(EXERCISE) For this exercise, return all the data word for word, with images left out.

(RECORDS PROVIDED)
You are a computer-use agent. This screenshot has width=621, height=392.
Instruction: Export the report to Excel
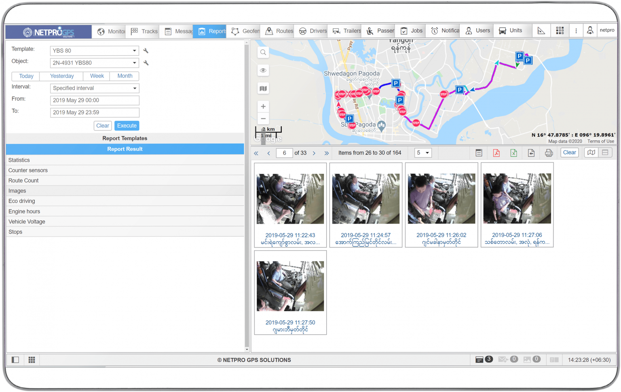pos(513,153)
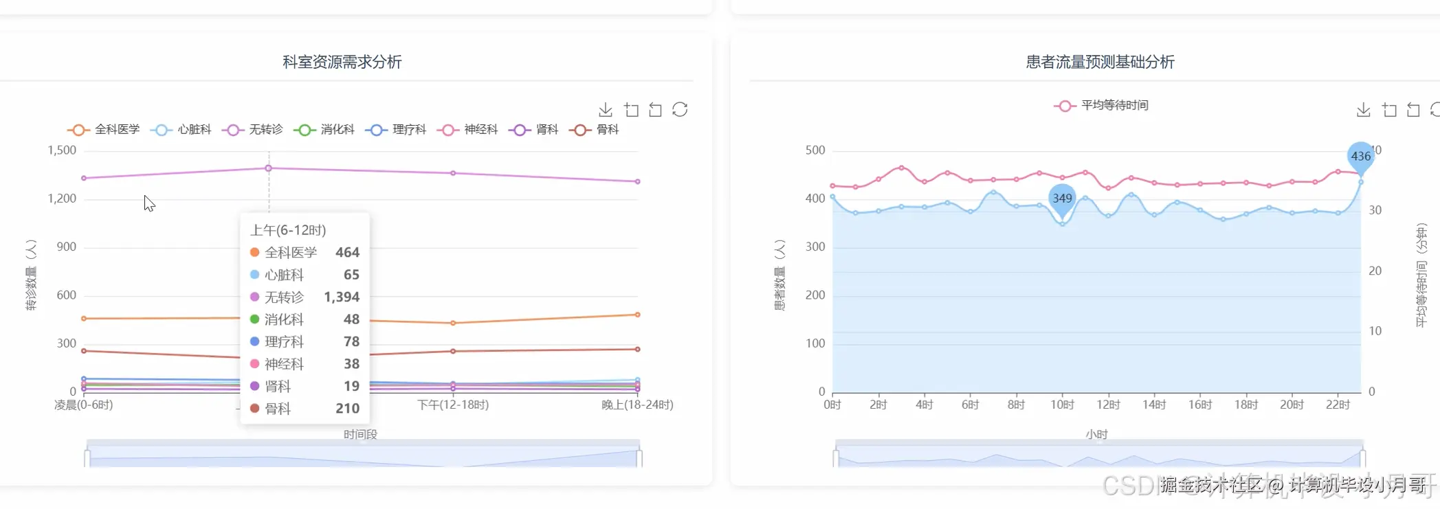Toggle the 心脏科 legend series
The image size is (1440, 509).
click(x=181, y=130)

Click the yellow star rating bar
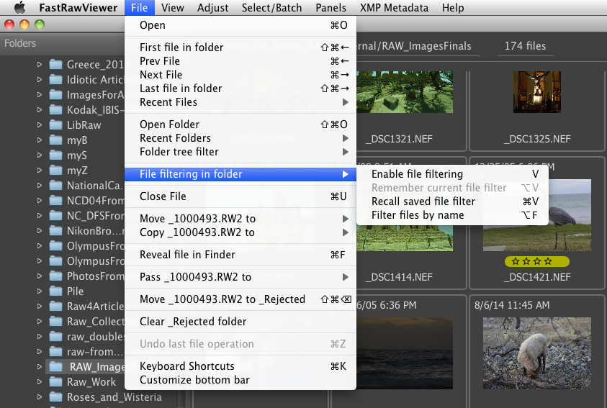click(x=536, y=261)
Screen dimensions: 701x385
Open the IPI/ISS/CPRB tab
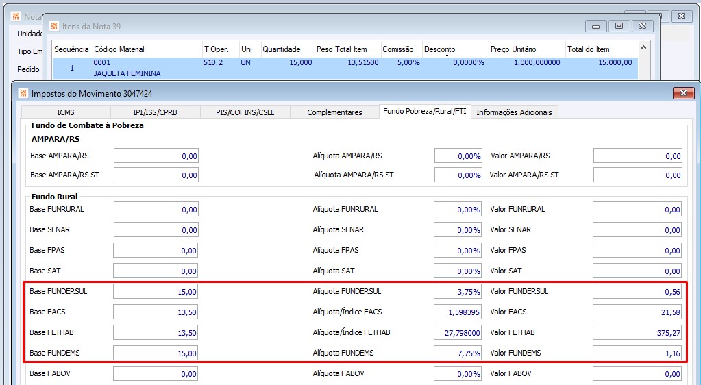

(SOLUTION TO THIS EXERCISE)
You are a computer-use agent. This screenshot has width=621, height=392.
Instruction: Export the report to Excel
pos(513,153)
Toggle the 心脏科 legend series
The image size is (1440, 509).
click(x=181, y=130)

Click the yellow star rating bar
click(x=536, y=261)
Screen dimensions: 701x385
Open the IPI/ISS/CPRB tab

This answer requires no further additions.